BEGIN Extracted material

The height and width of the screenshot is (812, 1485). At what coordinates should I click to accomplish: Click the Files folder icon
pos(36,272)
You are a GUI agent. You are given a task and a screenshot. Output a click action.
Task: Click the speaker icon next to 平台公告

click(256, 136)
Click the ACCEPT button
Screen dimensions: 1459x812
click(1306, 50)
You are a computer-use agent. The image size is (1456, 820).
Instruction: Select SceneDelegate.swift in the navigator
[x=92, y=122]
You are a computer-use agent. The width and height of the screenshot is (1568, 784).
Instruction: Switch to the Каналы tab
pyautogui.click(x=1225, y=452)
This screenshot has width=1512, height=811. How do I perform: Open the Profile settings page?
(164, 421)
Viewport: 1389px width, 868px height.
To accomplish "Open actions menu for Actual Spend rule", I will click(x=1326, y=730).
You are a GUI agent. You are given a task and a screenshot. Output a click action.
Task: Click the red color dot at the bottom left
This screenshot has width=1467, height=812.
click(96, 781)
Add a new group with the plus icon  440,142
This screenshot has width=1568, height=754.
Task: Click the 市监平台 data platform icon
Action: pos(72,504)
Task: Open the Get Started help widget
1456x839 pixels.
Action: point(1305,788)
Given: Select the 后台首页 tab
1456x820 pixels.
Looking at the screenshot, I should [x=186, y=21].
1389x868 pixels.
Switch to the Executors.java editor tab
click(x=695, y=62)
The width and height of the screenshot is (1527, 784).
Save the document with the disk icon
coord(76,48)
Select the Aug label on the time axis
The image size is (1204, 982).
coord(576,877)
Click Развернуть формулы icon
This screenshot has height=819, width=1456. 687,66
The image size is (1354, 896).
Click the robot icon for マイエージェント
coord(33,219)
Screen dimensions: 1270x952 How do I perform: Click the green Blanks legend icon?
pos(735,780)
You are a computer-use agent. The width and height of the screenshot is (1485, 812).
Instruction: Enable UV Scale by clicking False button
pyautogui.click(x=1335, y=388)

END Extracted material

Exercise aim
Each line in the listing above that includes the word "computer" needs to be copied out.

Expected output
You are a computer-use agent. The image size is (1456, 820).
You are a computer-use agent. The width and height of the screenshot is (1568, 784).
You are a computer-use agent. The width and height of the screenshot is (1485, 812).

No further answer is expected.